Anche in Argentina il numero ufficiali sia dei contagiati (1.353) che dei morti (42) sono bassissimi, ma pure qui bisogna mettere in conto la bassissima quantità di analisi effettuate. Dopo aver bloccato solo i voli diretti dall’Italia (considerata all’inizio di marzo il Paese più a rischio, non avendo l’Argentina collegamenti aerei con la Cina), lasciando quasi senza controlli i passeggeri in transito, successivamente si è proceduto sia al blocco totale del traffico aereo che all’inizio di una quarantena alquanto singolare. Perché ha riguardato la chiusura di gran parte delle attività sia commerciali che economiche, lasciando aperti supermercati, negozi di alimentari, farmacie e… ferramenta (?).

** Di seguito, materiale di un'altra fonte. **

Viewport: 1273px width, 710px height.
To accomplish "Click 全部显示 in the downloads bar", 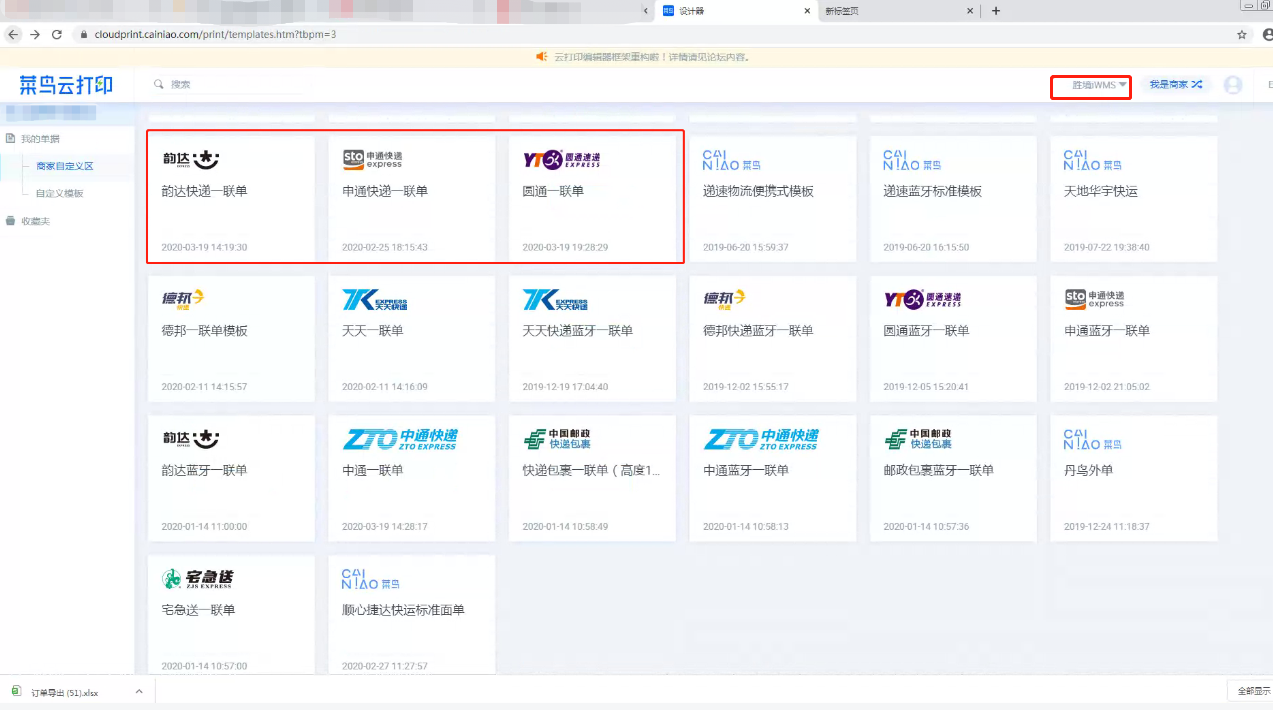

Sorprendente la chiusura totale delle banche in un Paese dove sia le pensioni che i sussidi alla povertà vengono pagati agli sportelli bancari, aprendo solo quelli automatici che si sono quasi subito trovati senza contante. Anche un pollo avrebbe capito che una situazione del genere, oltretutto estesa fino a Pasqua, avrebbe provocato problemi sociali grandissimi in due classi deboli come i poveri e i pensionati. E difatti, con una decisione che a moltissimi è parsa addirittura criminale (e in un certo senso vista la situazione lo è), improvvisamente venerdì scorso si sono aperte le banche per i pagamenti sopra citati: risultato? Più di dieci milioni di persone si sono affollate davanti agli istituti di credito con file chilometriche che sono iniziate addirittura la notte precedente l’apertura. Mettendo a rischio di contagio non solo anziani e poveri, ma mandando letteralmente a schifio tutto lo sforzo di isolamento fatto durante la quarantena dalla maggior parte della popolazione, con un raduno massivo altamente prevedibile e pericolosissimo dal punto di vista sanitario.
Evidentemente, nonostante gli slogan profusi durante la campagna elettorale, al Governo peronista e kirchnerista del Presidente Alberto Fernandez sia dei poveri che dei pensionati (come della salute della gente) non importa assolutamente nulla. A seguito delle proteste, invece di procedere attraverso pagamenti a domicilio regolati dal sistema postale, si è protratta l’apertura delle banche fino a mercoledì prossimo, fine settimana incluso, dividendo la massa in gruppi contraddistinti dal numero finale di documento per il pagamento, con il risultato di altre file di indigenti nel corso della notte, perché la paura di tutti è che la banca rimanga senza contante, come già accaduto ieri.
Insomma l’ennesima dimostrazione di un potere politico che, anche quando azzecca due decisioni giuste, riesce sempre a trovare il modo di distruggerne i benefici con l’ignoranza sulla conoscenza del Paese… in nome del popolo, si capisce.